=== Selected extract ===

Instead of doing the Facebook thing, building up elaborate social profiles of the users, Tik Tok just got machine learning to look at what people were clicking and work out what it told you about the user and their likes and interests. With that information they were equally well equipped to do what Facebook has been doing to make a buck, namely serving up more of what people like so that they’ll keep clicking. 

And now that growth has stalled at Facebook and Instagram, they've been having a bit of an existential crisis and they’ve decided to be more like TikTok.

What Call Newport sees here is the dissolving of competitive advantage.

If they're going to move away from using all that painstakingly accumulated social data, he says, and instead fire random videos at the users to see what sticks, they’ll be on the same ground as all the others. 

And what happens to a company that loses its competitive advantage? The short history of the digital world is full of tales of enterprises that looked so huge, so dominant, you couldn't imagine them ever being dislodged. But it keeps on happening.

Even though I know this to be true, though, I’ve doubted it could hold for Facebook. And yet, and yet, this gives me hope, it really does.

Very conveniently, and recently, somebody made an animation of the many great rises and falls of the digital era. I was going to put it up here, but damned if I can lay my hands on it. If anyone can help, I’d be much obliged. 

It’s a bit like this one.

But in the one I’m thinking of, it’s purely online players. You see old names like MySpace and Netscape that you remember well, but also names that were equally as huge that you had quite entirely forgotten.

I very much like the notion that one day someone will say Facebook and I'll say, Facebook! There's a blast from the past!

I remember when they were enabling vaccine deniers and white supremacists and genocide. Whatever became of them?

=== Supplied information ===

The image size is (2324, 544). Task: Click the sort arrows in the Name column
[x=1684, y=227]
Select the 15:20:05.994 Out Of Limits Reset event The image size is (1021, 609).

===

» Your goal
Revise the passage about Facebook and TikTok, starting at "What Call Newport" and ending at "all the others.", replacing "random videos" with "random clips". The listing comes from a source separate from the passage about Facebook and TikTok.

» Result of the exercise
What Call Newport sees here is the dissolving of competitive advantage.

If they're going to move away from using all that painstakingly accumulated social data, he says, and instead fire random clips at the users to see what sticks, they’ll be on the same ground as all the others.